## To be done
Find each line of the items below that contains the word "Switch", matching case exactly, and copy those lines out.

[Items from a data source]
* begin *
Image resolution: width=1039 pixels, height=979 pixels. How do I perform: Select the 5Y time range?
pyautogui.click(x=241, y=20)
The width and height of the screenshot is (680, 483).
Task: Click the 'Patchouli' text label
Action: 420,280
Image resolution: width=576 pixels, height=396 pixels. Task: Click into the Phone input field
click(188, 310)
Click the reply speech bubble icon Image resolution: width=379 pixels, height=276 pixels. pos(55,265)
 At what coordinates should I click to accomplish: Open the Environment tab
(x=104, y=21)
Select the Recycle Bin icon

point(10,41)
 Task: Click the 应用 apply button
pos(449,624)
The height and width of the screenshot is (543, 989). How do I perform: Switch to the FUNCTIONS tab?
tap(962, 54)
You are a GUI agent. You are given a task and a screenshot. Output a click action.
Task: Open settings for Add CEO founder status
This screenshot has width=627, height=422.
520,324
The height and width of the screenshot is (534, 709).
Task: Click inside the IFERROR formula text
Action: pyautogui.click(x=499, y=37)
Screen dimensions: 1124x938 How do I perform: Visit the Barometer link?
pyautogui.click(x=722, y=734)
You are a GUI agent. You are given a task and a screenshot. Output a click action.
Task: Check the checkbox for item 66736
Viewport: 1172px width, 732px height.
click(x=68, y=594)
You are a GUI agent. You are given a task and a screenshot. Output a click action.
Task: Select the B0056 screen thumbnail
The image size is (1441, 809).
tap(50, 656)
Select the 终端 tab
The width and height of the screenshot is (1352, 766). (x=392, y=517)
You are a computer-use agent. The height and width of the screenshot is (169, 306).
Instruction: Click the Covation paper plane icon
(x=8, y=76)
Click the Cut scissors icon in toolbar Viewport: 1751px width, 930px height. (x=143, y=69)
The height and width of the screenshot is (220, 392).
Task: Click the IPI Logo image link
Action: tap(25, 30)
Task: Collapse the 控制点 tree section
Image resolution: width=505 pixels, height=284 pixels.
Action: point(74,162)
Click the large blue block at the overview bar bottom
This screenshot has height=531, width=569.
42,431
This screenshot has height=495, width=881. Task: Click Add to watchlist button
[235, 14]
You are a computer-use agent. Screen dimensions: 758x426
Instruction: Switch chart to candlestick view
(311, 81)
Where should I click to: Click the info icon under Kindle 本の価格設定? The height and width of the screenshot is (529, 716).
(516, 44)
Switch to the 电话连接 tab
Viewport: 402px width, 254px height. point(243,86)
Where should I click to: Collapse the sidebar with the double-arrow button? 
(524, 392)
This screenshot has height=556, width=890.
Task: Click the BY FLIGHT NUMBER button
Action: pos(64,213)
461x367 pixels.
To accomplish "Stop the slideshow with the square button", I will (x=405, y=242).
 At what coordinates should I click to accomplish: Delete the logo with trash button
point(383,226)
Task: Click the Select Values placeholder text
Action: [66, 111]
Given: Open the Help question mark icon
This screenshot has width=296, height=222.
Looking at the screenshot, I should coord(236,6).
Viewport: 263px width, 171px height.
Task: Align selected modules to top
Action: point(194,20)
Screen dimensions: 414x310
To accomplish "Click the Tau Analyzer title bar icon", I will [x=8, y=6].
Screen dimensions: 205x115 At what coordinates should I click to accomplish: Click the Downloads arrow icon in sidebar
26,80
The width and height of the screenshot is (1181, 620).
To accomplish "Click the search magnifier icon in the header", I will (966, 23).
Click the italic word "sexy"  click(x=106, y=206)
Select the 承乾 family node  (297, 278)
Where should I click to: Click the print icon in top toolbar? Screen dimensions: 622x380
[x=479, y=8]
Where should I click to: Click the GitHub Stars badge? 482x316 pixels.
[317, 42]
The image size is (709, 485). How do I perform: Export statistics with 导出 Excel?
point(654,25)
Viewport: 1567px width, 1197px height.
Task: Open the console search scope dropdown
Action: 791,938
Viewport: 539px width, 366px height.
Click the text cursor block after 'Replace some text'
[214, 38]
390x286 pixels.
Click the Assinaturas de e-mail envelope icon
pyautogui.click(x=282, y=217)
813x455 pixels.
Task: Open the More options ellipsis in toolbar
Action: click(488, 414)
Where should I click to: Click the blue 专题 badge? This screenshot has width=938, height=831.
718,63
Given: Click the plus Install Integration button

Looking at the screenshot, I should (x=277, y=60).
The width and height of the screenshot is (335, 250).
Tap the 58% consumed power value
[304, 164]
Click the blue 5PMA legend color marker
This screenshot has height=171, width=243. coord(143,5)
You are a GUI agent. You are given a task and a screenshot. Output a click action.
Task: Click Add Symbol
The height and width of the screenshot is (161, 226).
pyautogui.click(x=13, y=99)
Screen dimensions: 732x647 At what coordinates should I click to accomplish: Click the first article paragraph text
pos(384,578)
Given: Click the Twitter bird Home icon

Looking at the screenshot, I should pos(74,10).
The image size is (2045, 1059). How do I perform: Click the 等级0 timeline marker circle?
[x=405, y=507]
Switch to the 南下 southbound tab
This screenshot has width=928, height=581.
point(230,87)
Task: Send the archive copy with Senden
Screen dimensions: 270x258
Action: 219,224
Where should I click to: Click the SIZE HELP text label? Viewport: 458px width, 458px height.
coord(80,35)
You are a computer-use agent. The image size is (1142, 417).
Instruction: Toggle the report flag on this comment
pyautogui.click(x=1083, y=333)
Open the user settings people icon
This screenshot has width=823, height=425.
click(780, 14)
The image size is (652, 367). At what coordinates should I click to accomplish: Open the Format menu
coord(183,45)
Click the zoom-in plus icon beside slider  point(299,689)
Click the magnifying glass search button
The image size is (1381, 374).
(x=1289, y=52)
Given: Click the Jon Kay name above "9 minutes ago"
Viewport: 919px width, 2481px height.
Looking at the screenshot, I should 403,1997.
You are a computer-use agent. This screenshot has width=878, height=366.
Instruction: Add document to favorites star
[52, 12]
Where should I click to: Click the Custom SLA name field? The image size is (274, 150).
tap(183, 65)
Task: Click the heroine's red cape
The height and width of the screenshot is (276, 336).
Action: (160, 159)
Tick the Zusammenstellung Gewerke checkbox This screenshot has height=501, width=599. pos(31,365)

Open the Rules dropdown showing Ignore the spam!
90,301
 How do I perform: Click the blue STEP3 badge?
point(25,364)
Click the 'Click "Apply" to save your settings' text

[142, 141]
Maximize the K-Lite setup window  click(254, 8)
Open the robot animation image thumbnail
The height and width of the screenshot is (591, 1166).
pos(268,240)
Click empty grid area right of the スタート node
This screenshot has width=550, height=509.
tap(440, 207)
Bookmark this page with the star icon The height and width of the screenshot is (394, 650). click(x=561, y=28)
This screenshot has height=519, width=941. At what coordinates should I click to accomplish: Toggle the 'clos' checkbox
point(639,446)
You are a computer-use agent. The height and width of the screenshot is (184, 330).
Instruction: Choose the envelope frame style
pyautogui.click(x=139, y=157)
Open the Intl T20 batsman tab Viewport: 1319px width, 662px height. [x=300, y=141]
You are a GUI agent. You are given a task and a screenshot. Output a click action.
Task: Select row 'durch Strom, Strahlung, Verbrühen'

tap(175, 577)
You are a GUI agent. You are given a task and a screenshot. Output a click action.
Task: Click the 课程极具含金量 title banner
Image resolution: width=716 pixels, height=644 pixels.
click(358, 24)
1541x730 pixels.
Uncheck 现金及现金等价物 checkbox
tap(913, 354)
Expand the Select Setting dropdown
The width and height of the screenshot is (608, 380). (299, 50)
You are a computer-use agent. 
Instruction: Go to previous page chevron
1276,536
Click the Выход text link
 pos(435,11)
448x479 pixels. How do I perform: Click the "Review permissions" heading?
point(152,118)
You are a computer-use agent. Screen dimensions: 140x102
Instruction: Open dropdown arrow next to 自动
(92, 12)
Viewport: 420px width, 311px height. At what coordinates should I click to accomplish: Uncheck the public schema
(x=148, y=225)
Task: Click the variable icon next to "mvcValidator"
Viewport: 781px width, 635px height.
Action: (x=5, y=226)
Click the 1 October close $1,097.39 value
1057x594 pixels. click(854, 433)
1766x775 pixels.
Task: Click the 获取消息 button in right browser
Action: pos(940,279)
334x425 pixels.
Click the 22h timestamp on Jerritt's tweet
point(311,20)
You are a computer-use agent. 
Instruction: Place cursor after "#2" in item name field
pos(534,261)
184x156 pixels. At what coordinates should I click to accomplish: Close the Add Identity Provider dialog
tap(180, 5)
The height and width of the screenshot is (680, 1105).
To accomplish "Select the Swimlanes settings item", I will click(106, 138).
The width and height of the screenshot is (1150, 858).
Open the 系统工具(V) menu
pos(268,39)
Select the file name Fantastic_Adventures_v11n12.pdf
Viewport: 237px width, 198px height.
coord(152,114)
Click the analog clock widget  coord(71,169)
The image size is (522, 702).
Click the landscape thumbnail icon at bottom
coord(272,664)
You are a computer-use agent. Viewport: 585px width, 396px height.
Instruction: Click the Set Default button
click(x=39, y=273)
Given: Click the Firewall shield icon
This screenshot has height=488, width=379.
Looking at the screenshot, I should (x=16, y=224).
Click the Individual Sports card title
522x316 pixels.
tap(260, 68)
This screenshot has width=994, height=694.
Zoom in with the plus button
* end *
## Output of the task
The height and width of the screenshot is (543, 989). How do I perform: Switch to the FUNCTIONS tab?
Instruction: Switch chart to candlestick view
Switch to the 电话连接 tab
Switch to the 南下 southbound tab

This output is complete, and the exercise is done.